Порождаемый автором текст мыслится им и как документ о себе, который пронизан «размышлением, связанным с писательской технологией, с конструированием художественного изложения»[vii]. Художественное сознание, находящееся внутри сотрясаемого историческими катаклизмами мира, раскрывается в исповедальных признаниях о том, что «я, автор, был участником этой экспедиции. Я, автор, думал, что мы поедем обратно в Москву», в стремлении, вопреки царящей вокруг энтропии, прозреть поступательное движение хотя бы собственной «повести»: «Будет в повести этой, ниже, глава о большевиках, поэма о них… Пусть застежкой повести будет рассказ о том, как ушли из усадьбы князья».

Повествовательное пространство романа Пильняка отличается мозаичностью, порой «нарочитой смутностью изложения»[viii], оно вбирает «голоса, звучащие в Китай-городе или в Ордынине-городе, оказывается способным включить в себя без какой бы то ни было сюжетной мотивировки страницы летописи или частушку, отрывок газетной статьи и фрагмент философского сочинения»[ix]. Здесь вне жесткой иерархии «сосуществуют словарь и стиль Петровского времени, стиль древней летописи и современных официальных реляций, стиль отчетов, ведомостей, протоколов, писем, записок, дневников, объявлений, стиль Бунина, Ремизова, Тургенева…»[x] В интерференции разножанровых, разностильных, идеологически несхожих документальных текстов проявляется «реконструирующая активность автора-повествователя»[xi], соотносящего архаические слои исторической памяти с духом современности.

*Задания*:
a – Что, согласно фрагменту о романе Пильняка, проявляется во взаимодействии разножанровых и разностильных документальных текстов? Ответьте в одном–трех предложениях.
b – Перечислите все то, что, по словам фрагмента о романе Пильняка, повествовательное пространство романа способно включить в себя без сюжетной мотивировки.
c – Приведите дословно часть фрагмента о романе Пильняка, начиная со слов "Повествовательное пространство романа" и заканчивая словами "с духом современности." включительно.
Опирайтесь исключительно на фрагмент о романе Пильняка.

*Исходные данные*:
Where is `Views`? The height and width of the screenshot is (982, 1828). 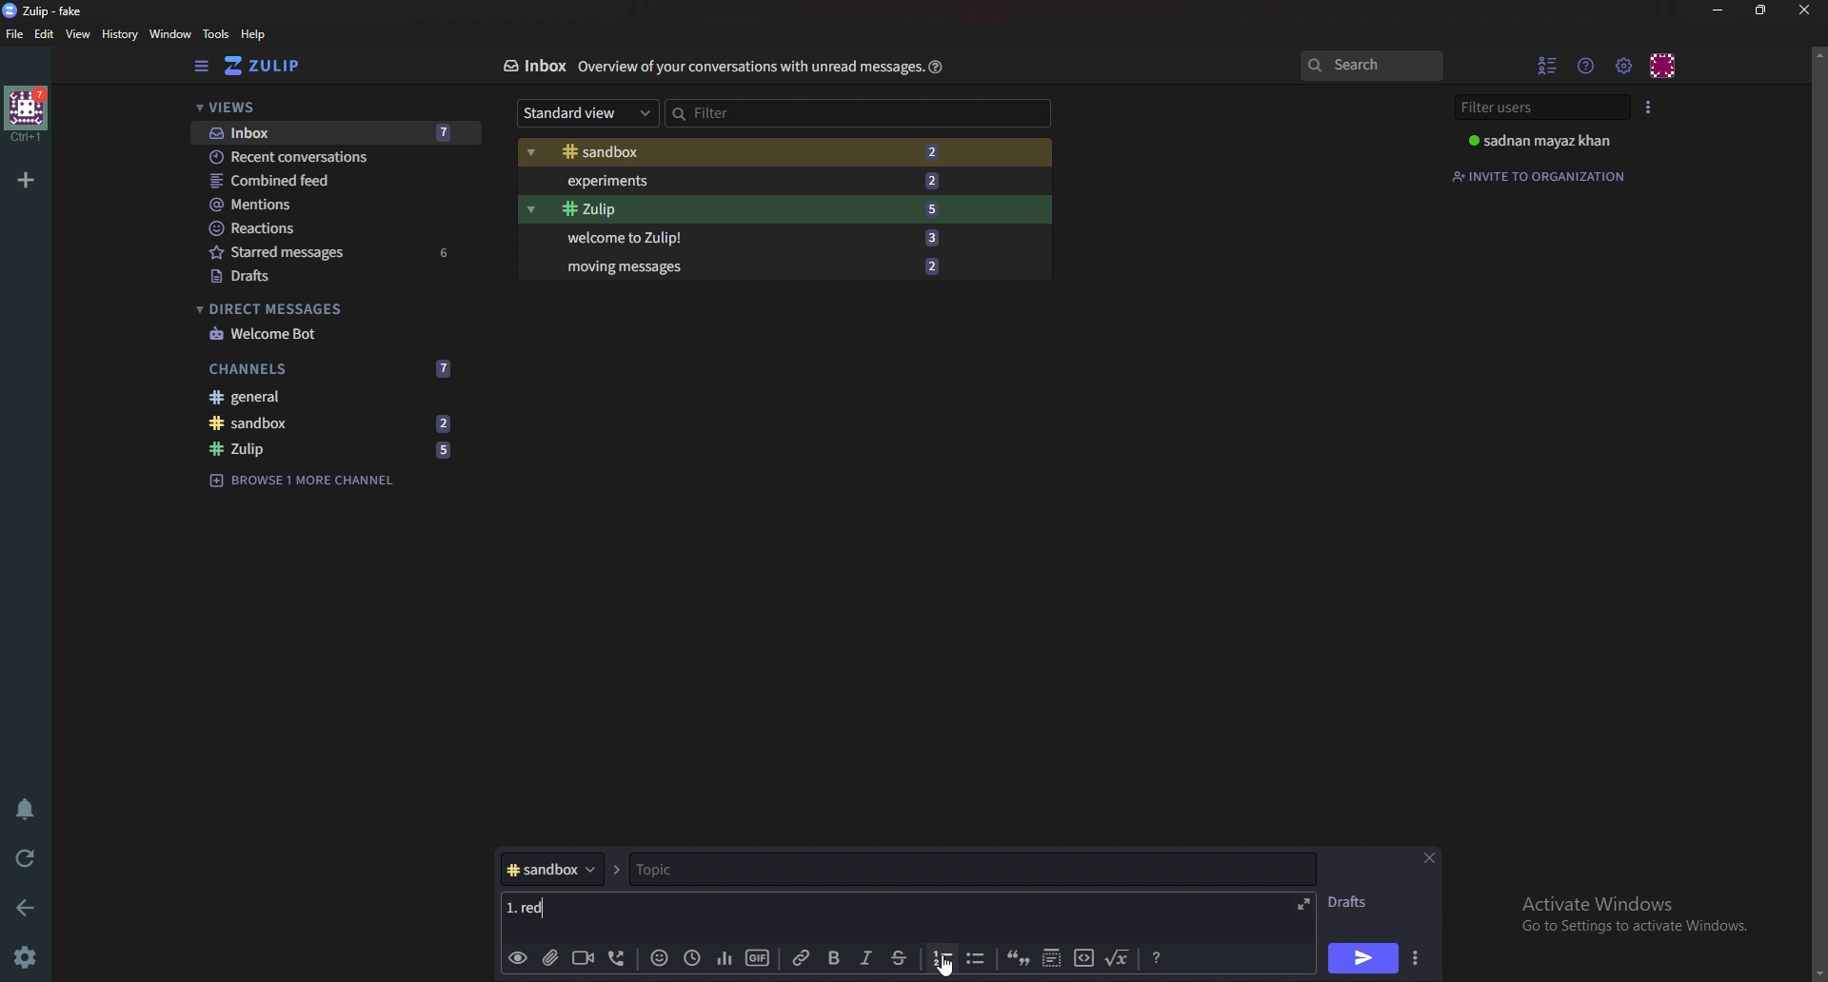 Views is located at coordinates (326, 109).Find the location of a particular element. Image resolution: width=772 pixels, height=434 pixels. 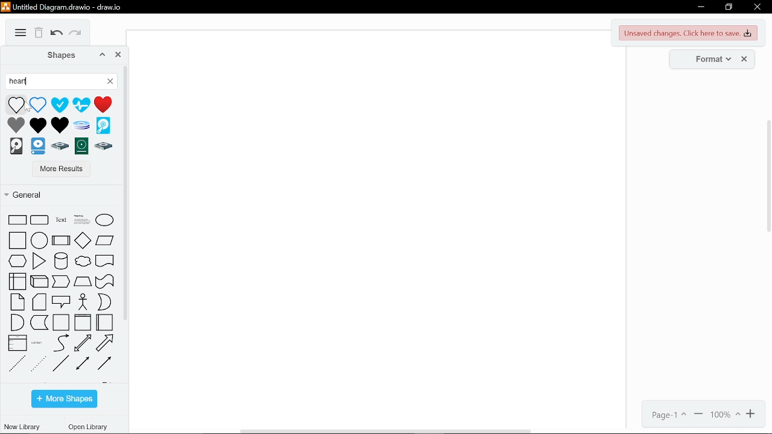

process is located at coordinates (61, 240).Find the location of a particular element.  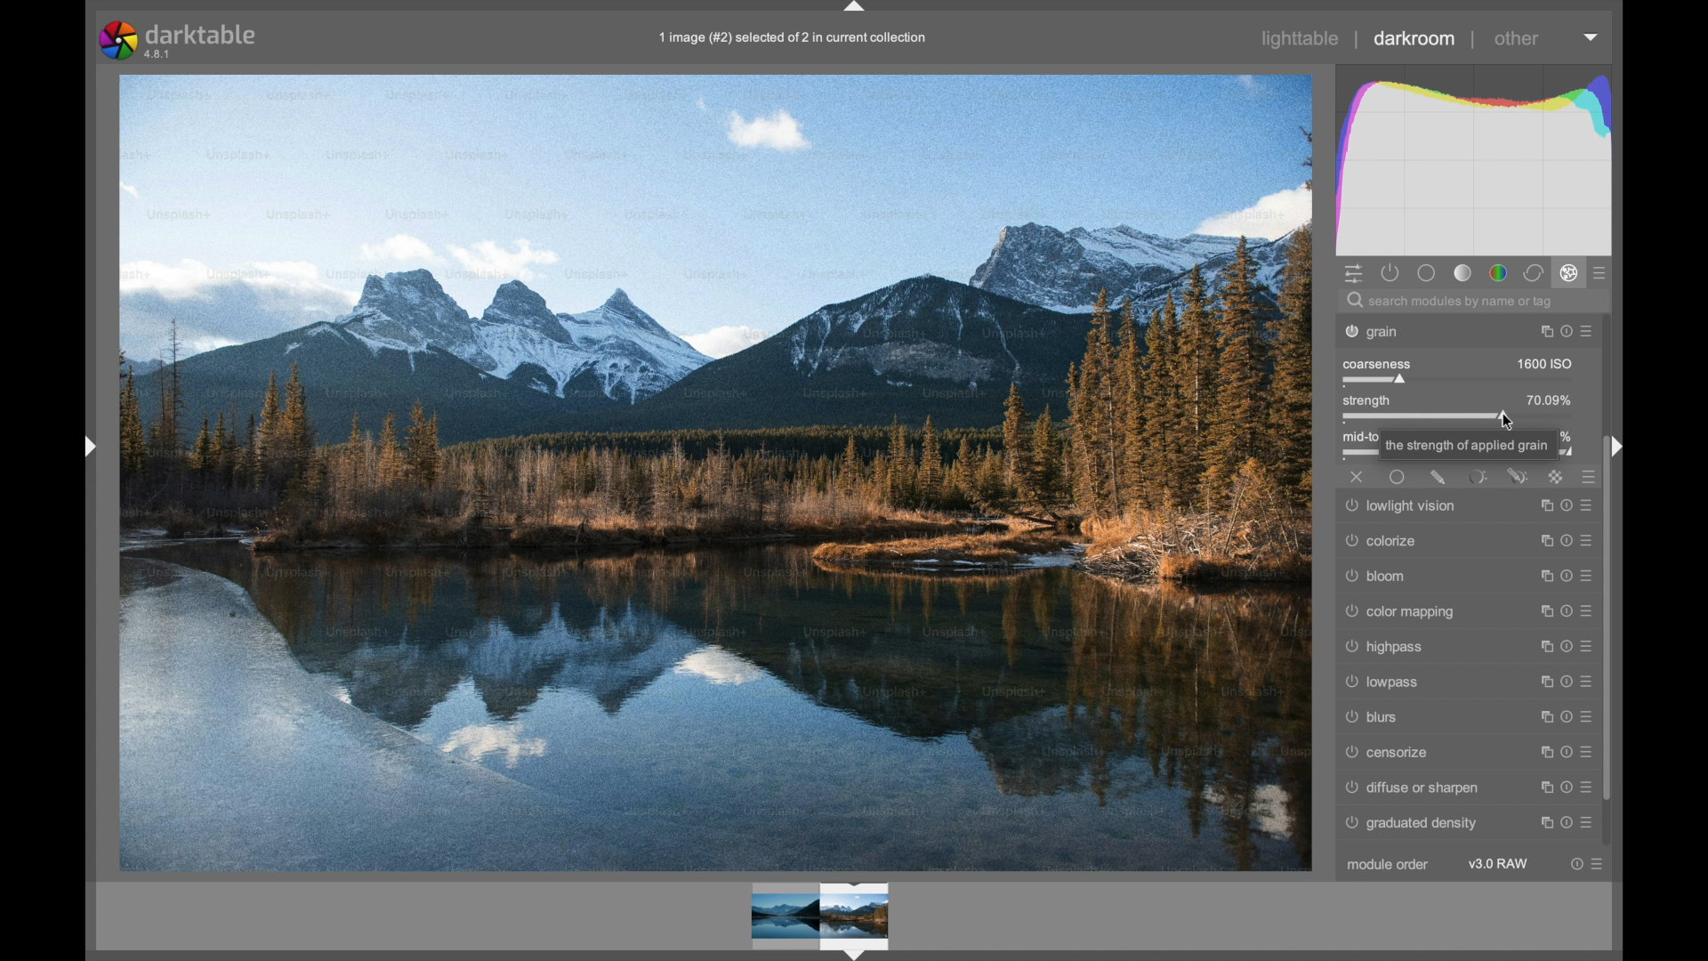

*Ответы по порядку*:
a – В интерференции разножанровых, разностильных, идеологически несхожих документальных текстов проявляется «реконструирующая активность автора-повествователя». Автор-повествователь соотносит архаические слои исторической памяти с духом современности.

b – Страницы летописи, частушку, отрывок газетной статьи, фрагмент философского сочинения.

c –
Повествовательное пространство романа Пильняка отличается мозаичностью, порой «нарочитой смутностью изложения»[viii], оно вбирает «голоса, звучащие в Китай-городе или в Ордынине-городе, оказывается способным включить в себя без какой бы то ни было сюжетной мотивировки страницы летописи или частушку, отрывок газетной статьи и фрагмент философского сочинения»[ix]. Здесь вне жесткой иерархии «сосуществуют словарь и стиль Петровского времени, стиль древней летописи и современных официальных реляций, стиль отчетов, ведомостей, протоколов, писем, записок, дневников, объявлений, стиль Бунина, Ремизова, Тургенева…»[x] В интерференции разножанровых, разностильных, идеологически несхожих документальных текстов проявляется «реконструирующая активность автора-повествователя»[xi], соотносящего архаические слои исторической памяти с духом современности.